# Browse
[](https://hex.pm/packages/browse)
[](https://hexdocs.pm/browse)
[](https://github.com/pepicrft/browse/actions/workflows/browse.yml)
[](https://opensource.org/licenses/MIT)
Shared browser automation contract and pool implementation for Elixir browser backends.
`Browse` defines a transport-agnostic contract for browser automation packages such as a Chrome implementation, a Servo implementation, or any future engine backend. The goal is to expose browser capabilities without leaking implementation details such as CDP sessions or engine-specific RPC handles.
## Installation
Add `browse` to your list of dependencies in `mix.exs`:
```elixir
def deps do
[
{:browse, "~> 0.1.0"}
]
end
```
## Design
`Browse` is not a browser engine and it does not speak a wire protocol itself, but it does provide the shared pool implementation and browser capability contract that engine backends plug into.
It provides:
- `Browse.Browser` as the shared browser capability behavior
- `Browse` as the actual pool implementation and facade
This lets packages like `Chrona` and a future Servo implementation expose the same API while keeping CDP or any other backend protocol as an implementation detail.
## Example
Configure your pools and the default pool:
```elixir
config :browse,
default_pool: MyApp.ChromePool,
pools: [
MyApp.ChromePool: [implementation: MyApp.Chrome, pool_size: 4],
MyApp.SecondaryChromePool: [implementation: MyApp.Chrome, pool_size: 2]
]
```
Start the configured pools under your application supervisor:
```elixir
children = Browse.children()
```
Or start one configured pool directly:
```elixir
{:ok, _pid} = Browse.start_link(MyApp.ChromePool)
```
Then use the pool through the unified API:
```elixir
Browse.checkout(fn browser ->
:ok = Browse.navigate(browser, "https://example.com")
Browse.capture_screenshot(browser, format: "jpeg", quality: 90)
end)
```
If you have multiple pools, you can still target one explicitly:
```elixir
Browse.checkout(MyApp.SecondaryChromePool, fn browser ->
Browse.current_url(browser)
end)
```
You can also override config at startup time if needed:
```elixir
{:ok, _pid} =
Browse.start_link(MyApp.ChromePool,
implementation: MyApp.Chrome,
pool_size: 1
)
```
## Behavior
Implementations are expected to satisfy `Browse.Browser`.
`Browse` owns pool startup, checkout, and worker lifecycle.
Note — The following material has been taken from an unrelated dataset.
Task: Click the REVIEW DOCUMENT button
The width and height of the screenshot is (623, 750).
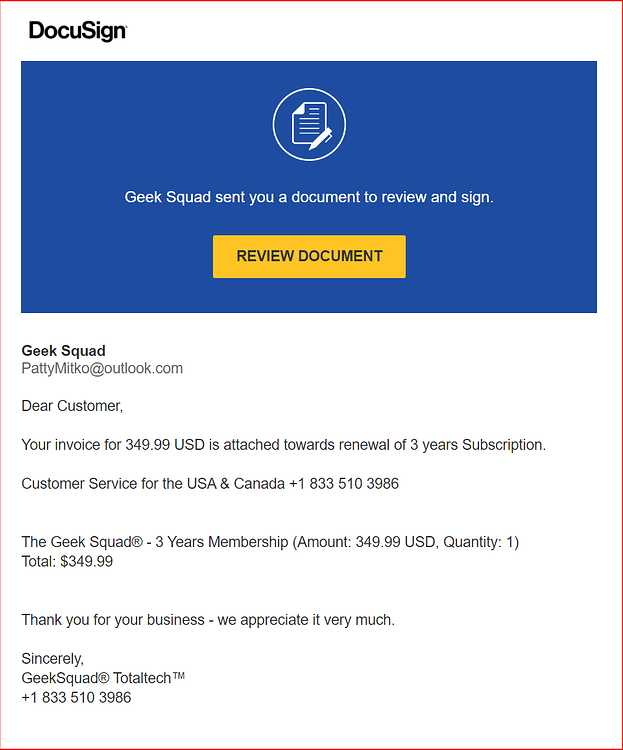Action: tap(309, 256)
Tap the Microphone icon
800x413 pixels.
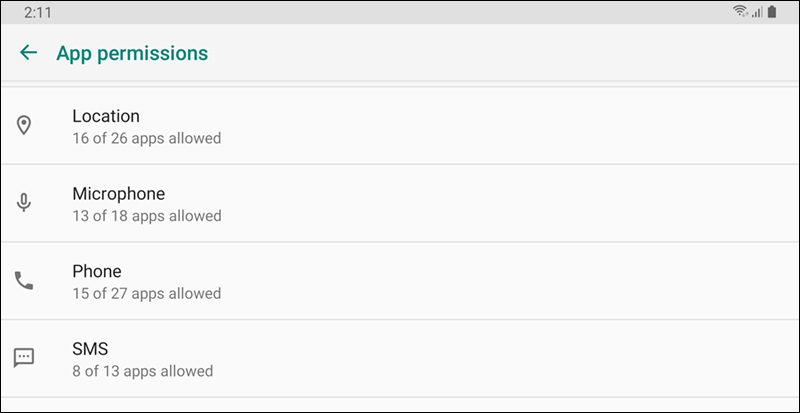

Implementations are configured per pool and only provide browser initialization, termination, and browser operations such as navigation and screenshots.
Pooling is not a behavior. It is a concrete concern of this package, implemented by `Browse` itself. Backends plug into that runtime by implementing `Browse.Browser`.
The browser handle passed around by the behavior is intentionally opaque. Each implementation is free to represent it however it needs.
## License
MIT License. See [LICENSE](LICENSE) for details.